The program example runprimedistr.java below shows how to run the model prime.mos using the XPRD Java library. If the submodel has not terminated after 2 seconds (i.e., not termination message has been received from this model), then it is stopped by the application. After termination of the submodel (either by finishing its calculations within less than 2 seconds or stopped by the parent model) the application reports the full event information and also displays the termination status and the exit value of the Mosel model. Unloading a model explicitly as shown here is only really necessary in larger applications that continue after the termination of the submodel, so as to free the memory used by it.

import com.dashoptimization.*;
import java.lang.*;
import java.io.*;

public class runprimedistr
{
 public static void main(String[] args) throws Exception
 {
  XPRD xprd=new XPRD();
  XPRDMosel moselInst;
  XPRDModel modPrime;
  XPRDEvent event;

  moselInst=xprd.connect("");    // Open connection to remote nodes
                                 // "" means the node running this program

                                 // Compile the model file on remote instance
  moselInst.compile("", "rmt:prime.mos", "rmt:prime.bim");

	                         // Load the bim file into remote instance
  modPrime=moselInst.loadModel("rmt:prime.bim");

  modPrime.execParams = "LIMIT=50000";
  modPrime.run();                // Start execution and
  xprd.waitForEvent(2);          // wait 2 seconds for an event

  if (xprd.isQueueEmpty())       // No event has been sent...
  {
   System.out.println("Model too slow: stopping it!");
   modPrime.stop();              // ... stop the model, then wait
   xprd.waitForEvent();
  }
                                 // An event is available: model finished
  event=xprd.getNextEvent();
  System.out.println("Event value: " + event.value +
                     " sent by model " + event.sender.getNumber());
  System.out.println("Exit status: " + modPrime.getExecStatus());
  System.out.println("Exit code  : " + modPrime.getResult());

  moselInst.unloadModel(modPrime);  // Unload the submodel
  moselInst.disconnect();           // Terminate the connection

  new File("prime.bim").delete();   // Clean up temporary files
 }
} 

The model source file prime.mos used by this example is saved on the local machine running XPRD, and the BIM file is written back to this machine (indicated by the I/O driver prefix rmt: in the 'compile' and 'load' function calls that are executed on the remote instance). Alternatively, we might choose to save the BIM file on the remote machine, e.g. in memory (shmem:primebim) or in Mosel's temporary directory (tmp:prime.bim).

Exchanging data with the model

An application that processes a Mosel model typically needs to retrieve some (result) data from the model for reporting or further treatment.

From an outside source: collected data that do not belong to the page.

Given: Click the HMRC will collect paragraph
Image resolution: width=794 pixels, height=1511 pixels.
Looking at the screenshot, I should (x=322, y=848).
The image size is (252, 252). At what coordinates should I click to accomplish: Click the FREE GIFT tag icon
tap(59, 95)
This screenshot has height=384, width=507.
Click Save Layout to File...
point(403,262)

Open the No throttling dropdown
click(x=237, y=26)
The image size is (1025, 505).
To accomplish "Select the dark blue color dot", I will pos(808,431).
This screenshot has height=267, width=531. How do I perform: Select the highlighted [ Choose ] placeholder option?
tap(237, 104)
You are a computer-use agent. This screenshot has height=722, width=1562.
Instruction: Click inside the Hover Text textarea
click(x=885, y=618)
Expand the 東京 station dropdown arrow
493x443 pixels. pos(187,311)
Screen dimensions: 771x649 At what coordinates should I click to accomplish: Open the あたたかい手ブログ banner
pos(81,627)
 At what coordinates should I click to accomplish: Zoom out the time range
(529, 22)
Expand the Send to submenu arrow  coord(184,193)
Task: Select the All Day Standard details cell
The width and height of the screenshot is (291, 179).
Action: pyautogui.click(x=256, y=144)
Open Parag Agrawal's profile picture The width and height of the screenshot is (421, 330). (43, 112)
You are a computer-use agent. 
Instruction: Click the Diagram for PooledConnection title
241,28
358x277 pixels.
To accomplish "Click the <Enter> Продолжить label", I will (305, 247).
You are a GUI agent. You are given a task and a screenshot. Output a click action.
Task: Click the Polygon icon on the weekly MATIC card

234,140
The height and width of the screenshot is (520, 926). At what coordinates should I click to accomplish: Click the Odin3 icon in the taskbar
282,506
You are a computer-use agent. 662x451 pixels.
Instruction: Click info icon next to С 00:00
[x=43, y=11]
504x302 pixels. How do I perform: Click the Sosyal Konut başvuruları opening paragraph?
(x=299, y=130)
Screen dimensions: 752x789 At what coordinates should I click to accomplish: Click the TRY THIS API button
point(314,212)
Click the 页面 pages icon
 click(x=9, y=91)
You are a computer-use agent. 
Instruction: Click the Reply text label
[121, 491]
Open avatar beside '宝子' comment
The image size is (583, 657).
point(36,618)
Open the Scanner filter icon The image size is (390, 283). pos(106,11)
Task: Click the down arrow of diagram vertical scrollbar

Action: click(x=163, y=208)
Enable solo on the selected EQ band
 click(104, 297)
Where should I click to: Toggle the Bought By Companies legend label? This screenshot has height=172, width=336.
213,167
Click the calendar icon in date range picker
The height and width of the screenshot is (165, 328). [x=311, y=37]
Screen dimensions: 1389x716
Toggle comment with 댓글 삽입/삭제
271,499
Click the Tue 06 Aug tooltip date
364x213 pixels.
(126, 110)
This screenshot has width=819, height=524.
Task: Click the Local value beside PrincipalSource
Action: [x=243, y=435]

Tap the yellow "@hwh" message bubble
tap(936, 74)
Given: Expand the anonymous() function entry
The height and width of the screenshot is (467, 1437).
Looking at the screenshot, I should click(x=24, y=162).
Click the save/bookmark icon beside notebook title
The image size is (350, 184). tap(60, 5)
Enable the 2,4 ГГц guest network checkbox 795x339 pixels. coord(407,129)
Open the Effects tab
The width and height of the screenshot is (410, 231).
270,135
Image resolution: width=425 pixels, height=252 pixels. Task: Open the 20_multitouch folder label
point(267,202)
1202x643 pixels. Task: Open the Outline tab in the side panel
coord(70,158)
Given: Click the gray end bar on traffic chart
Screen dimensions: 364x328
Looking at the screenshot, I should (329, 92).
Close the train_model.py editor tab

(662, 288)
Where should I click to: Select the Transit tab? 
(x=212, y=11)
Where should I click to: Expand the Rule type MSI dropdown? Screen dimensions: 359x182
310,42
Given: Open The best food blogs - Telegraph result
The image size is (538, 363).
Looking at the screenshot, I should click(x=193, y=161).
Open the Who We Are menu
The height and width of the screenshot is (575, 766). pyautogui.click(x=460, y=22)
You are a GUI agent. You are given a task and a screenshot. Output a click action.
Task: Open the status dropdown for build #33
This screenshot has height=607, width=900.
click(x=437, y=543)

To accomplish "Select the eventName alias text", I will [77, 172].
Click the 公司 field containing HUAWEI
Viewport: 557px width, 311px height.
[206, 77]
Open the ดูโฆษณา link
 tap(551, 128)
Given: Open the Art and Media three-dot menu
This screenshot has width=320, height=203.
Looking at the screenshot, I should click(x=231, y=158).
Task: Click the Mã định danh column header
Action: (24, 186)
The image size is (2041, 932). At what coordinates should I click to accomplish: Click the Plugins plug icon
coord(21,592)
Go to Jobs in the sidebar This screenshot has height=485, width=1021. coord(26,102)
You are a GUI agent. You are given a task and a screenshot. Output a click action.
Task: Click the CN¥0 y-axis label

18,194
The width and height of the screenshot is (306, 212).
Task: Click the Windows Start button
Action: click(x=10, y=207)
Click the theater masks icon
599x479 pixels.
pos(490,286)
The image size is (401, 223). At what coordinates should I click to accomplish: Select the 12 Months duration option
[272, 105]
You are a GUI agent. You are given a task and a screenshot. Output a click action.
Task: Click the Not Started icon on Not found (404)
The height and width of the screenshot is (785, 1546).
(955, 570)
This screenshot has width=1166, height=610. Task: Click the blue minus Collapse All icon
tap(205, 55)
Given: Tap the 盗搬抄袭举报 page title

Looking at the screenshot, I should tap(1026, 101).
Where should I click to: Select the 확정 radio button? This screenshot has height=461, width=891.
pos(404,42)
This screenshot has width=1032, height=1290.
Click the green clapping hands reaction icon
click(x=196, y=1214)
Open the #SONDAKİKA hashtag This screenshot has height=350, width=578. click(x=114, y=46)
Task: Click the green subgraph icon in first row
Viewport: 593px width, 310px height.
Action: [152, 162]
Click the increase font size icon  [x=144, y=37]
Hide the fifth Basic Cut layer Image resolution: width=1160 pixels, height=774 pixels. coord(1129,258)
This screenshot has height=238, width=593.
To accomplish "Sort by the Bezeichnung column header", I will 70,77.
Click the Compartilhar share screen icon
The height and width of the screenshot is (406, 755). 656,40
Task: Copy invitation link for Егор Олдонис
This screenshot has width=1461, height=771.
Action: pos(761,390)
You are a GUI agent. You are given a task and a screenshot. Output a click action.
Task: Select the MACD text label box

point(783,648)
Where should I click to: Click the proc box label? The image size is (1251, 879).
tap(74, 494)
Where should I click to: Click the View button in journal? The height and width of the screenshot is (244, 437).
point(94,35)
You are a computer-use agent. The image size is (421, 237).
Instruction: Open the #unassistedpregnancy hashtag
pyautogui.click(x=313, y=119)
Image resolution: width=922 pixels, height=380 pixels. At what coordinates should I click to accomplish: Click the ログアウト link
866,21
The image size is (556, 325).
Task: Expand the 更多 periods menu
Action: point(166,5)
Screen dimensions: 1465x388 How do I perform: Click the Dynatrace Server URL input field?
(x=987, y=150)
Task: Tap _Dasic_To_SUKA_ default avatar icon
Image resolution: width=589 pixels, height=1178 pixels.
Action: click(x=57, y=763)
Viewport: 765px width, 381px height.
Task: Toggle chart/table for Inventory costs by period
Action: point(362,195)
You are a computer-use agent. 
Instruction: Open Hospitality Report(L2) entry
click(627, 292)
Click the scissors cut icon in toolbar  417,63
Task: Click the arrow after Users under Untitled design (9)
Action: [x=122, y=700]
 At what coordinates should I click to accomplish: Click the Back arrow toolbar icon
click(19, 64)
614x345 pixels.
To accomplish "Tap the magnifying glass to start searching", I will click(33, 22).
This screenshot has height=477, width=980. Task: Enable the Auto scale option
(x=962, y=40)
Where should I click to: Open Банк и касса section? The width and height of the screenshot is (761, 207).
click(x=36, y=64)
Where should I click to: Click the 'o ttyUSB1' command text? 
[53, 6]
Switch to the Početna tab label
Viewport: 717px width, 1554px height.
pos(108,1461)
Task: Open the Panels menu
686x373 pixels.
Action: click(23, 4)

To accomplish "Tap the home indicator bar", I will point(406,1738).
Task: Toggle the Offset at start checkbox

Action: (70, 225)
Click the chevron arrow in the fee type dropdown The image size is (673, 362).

Besides exchanging data via external sources (e.g. databases), Mosel offers a number of possibilities for directly retrieving data into an XPRD program. The choice of the method for exchanging data usually depends on the particular system setup (write access rights) and the volume of data to be communicated (memory usage). Data in Mosel format written in an initializations block can be output

1. on the remote machine running Mosel
   1. in memory
   2. as a physical file
2. on the local machine running XPRD
   1. in memory
   2. as a physical file

Case 1a is implemented in the program version runprimeiodistr.java printed below. Case 1b is obtained by removing the shmem: prefix from the file name, for example, the setting

OUTPUTFILE=bin:tmp:resdata

will create a file resdata in Mosel's temporary directory. Cases 2a and 2b could use the setting

OUTPUTFILE=bin:rmt:resdata

For the implementation of case 2b we simply replace the XPRD remote file access by standard Java file access, for example

resdata=new FileInputStream("resdata");

Somewhat more work is required for the implementation of case 2a: the program needs to define an XPRD file manager to handle the data in memory—an example implementation is provided in the file runprimeiodistr2.java.

All implementation versions share the use of the bin: I/O driver and they all define the same function showSolution that decodes Mosel's binary format and displays the solution values. Using Mosel's binary format is recommended (though not a necessity) in distributed applications—it is platform-independent and uses less space than the standard text format.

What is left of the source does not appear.